The standard formula for an action-thriller was there – the terror experienced by helpless victims, the bloodshed in some cold blood killings, the car chase, and the one-man crusade in facing an ordeal with almost insurmountable odds.
In the context of pop culture we start the analysis with the title itself – Firewall. At first glance, the word Firewall could have easily meant an idea with some explosive connotation, say, a terrorist induced attack, which reduced one wall of defense of that sort. But it is not. The Firewall here is within the same league of other Internet jargons such as Proxy Server or I.P. Address. IT specialists refer to it as that barrier “designed to prevent unauthorized or unwanted communications between sections of a computer network.” (Wikipedia) And this is what the title exactly meant. So for a very severe critic, this was a hint on how shallow the movie would turn out to be.
Enter the theme. Firewall was a story about a theft, plain and simple. Factors such as computing were merely used as a tool in an attempt to give the story a fresh take. The pattern employed was as good as a cliché and have been used by a remarkable number of its predecessors. For instance, the hostage element is not entirely a novel idea. It could have been forgivable if there were enough surprises in the scenes or dimension to the characters. For example, why wasn’t there enough hysteria in family whose lives are on the line? The human face of the movie lies here so it could have received enough attention. To discuss some relevant factors:
The modern technological development, the theme elaborated, covers even the art of thieving. So instead of 100% heart pounding action scenes we are treated to a showdown of IT specialists with their gadgets sharing the screen with gun-totting robbers. One of the battlefields for the hero and the villain was transported to the net via fiber optics. Perhaps, in its conception, this film banked on the curiosity aroused in people, for indeed firewall is a household name next to Windows, the Trojan Horse or any computer virus.
The dialogues and plot development lack the realism that comes out of a well-thought script. Hence, even with the remarkable attempts of the actors to deliver what they are expected to, it came on too shallow. But the pyrotechnics near the end, however implausible, did not disappoint – proof that entertainment is the priority here.
Finally, the choice of Harrison Ford and Ford’s choice to accept this movie, tell us much about how trends in Hollywood lean increasingly towards pop culture. Formula films, where profit is assured, takes precedence over culturally significant ones whose universal appeal should transcends time instead of a prevailing mass interest.
Of course, I could only speak for myself. My perspective is based on a person who has seen enough of these kinds of flicks that it is not hard not to be surprised anymore. This critique is limited on how the story is told since the film should be evaluated in the context of pop culture.
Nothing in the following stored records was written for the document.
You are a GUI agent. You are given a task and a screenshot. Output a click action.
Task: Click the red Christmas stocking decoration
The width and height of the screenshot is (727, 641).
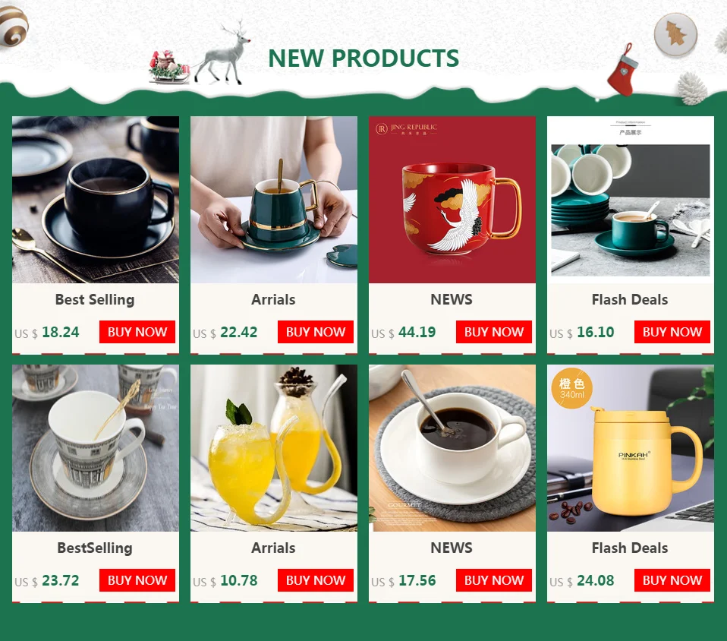pyautogui.click(x=623, y=70)
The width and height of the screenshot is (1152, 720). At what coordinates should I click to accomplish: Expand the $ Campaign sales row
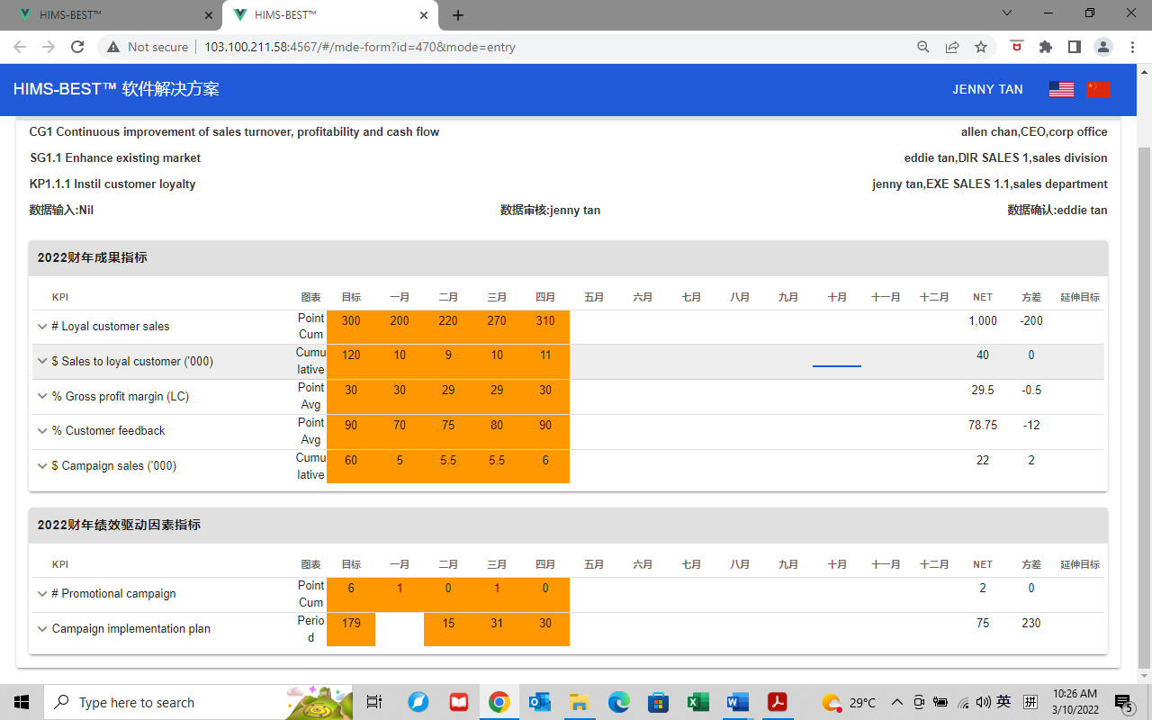pos(42,466)
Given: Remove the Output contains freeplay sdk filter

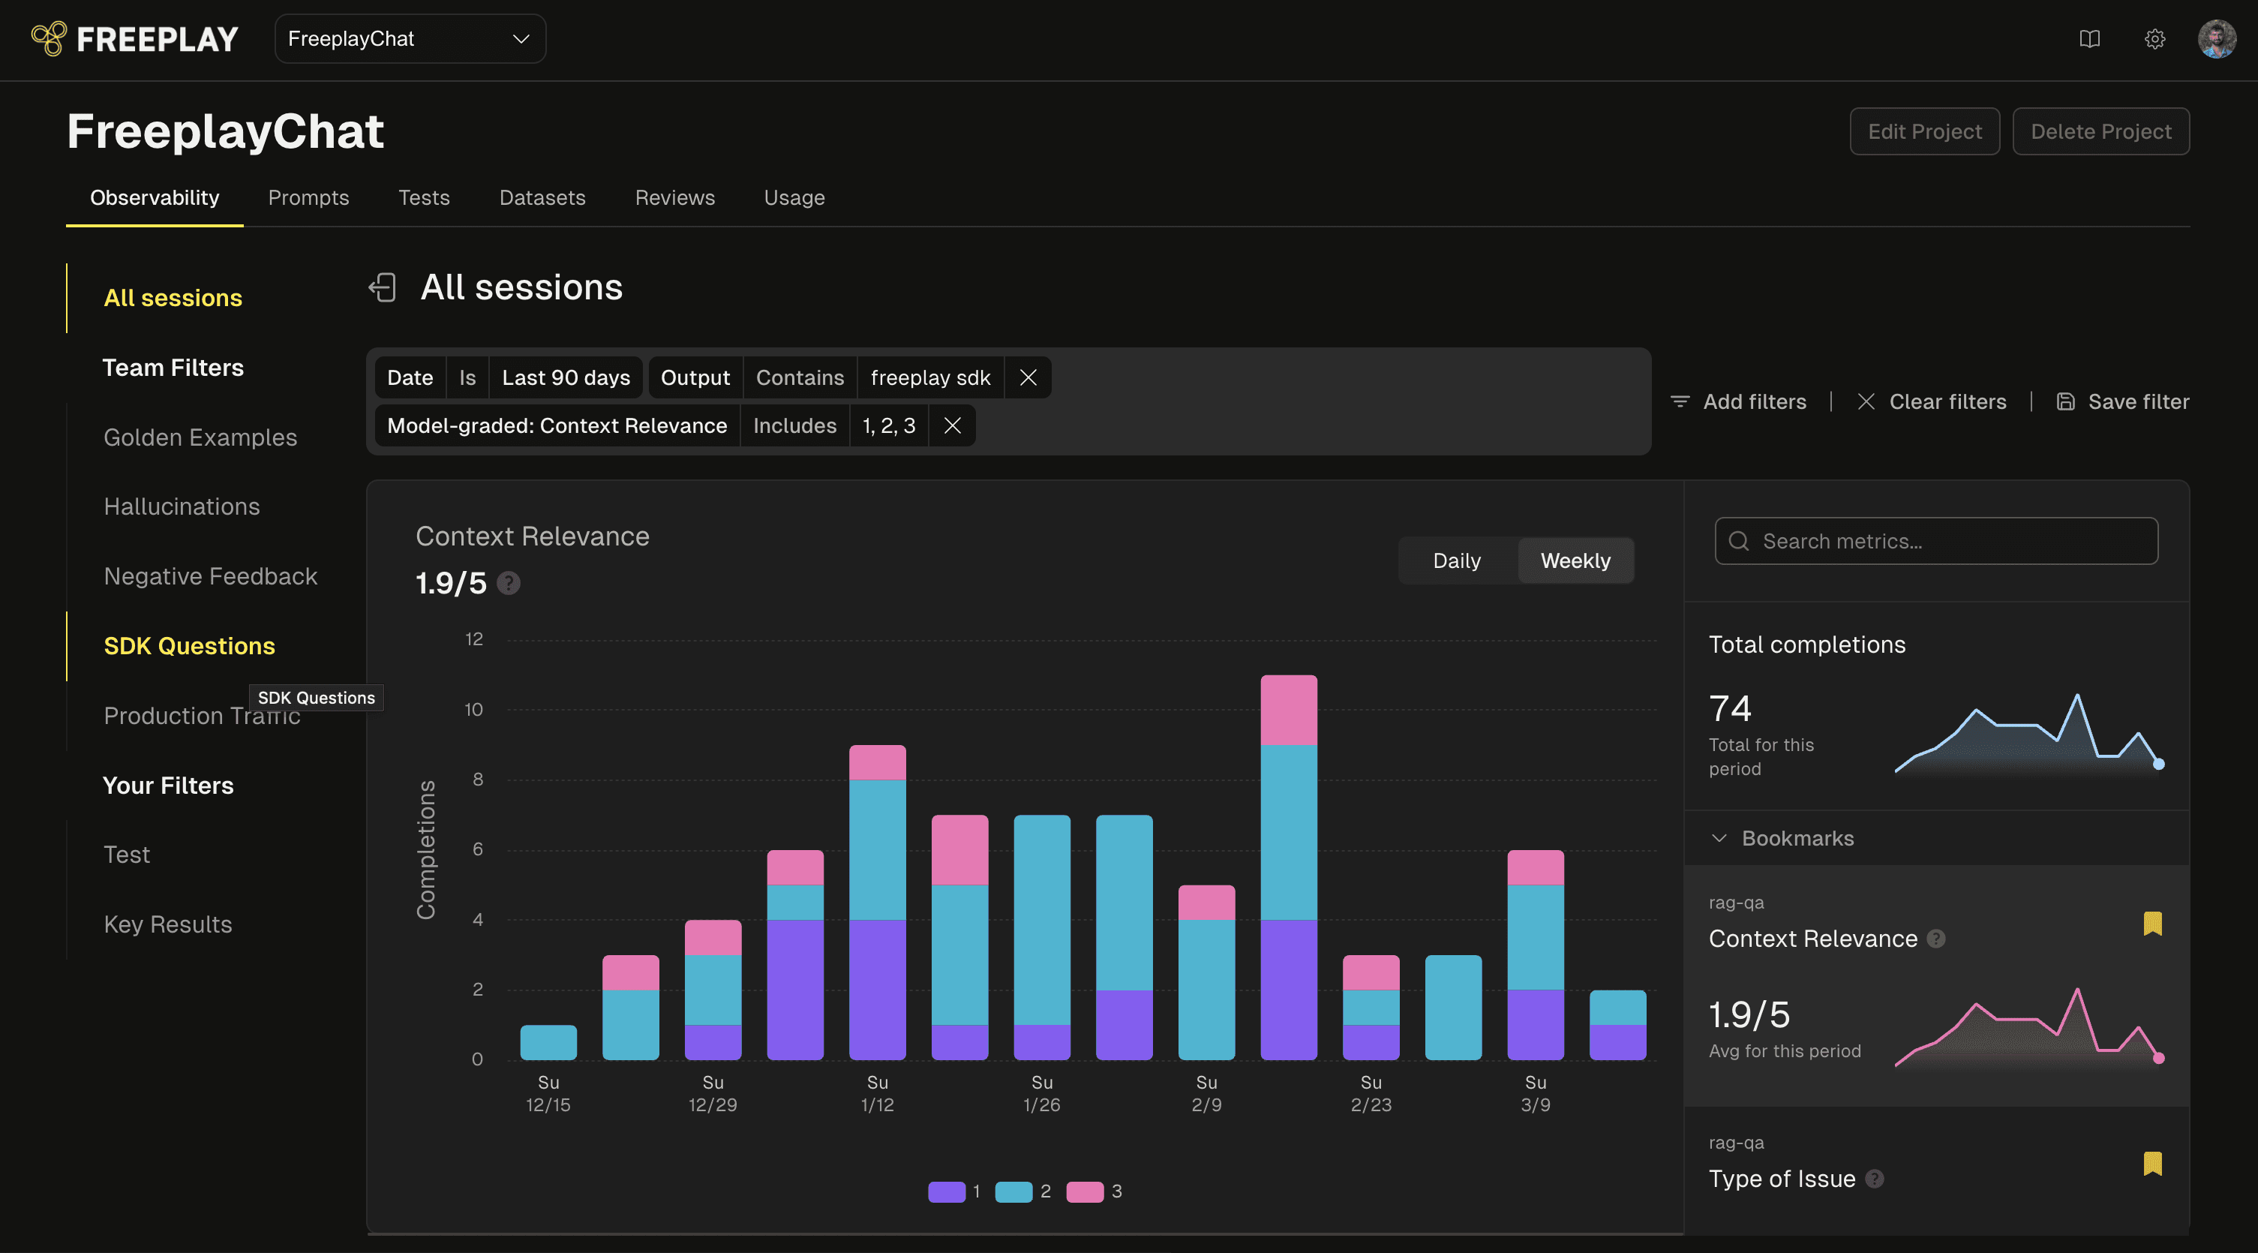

The actors’ performances were not taken into consideration.
In retrospect, my critique on Firewall differs very slightly on the general sentiment of the movie critics. Even those who gave a favorable review on the film supports the idea that Firewall is an entertainment flick not one to feed your mind but one to feast your eyes on. As Roger Ebert said, “a movie that exists in the moment should either be seen in the moment, or not seen at all.” Well, that summed it all up.
- Ebert, Roger. “Firewall” The Chicago Sun Times. 10 Feb. 2006
- Firewall. Dir. Richard Loncraine. Perf. Harrison Ford. Paul Bettany. Virginia Madsen. Film. Warner Bros., 2006.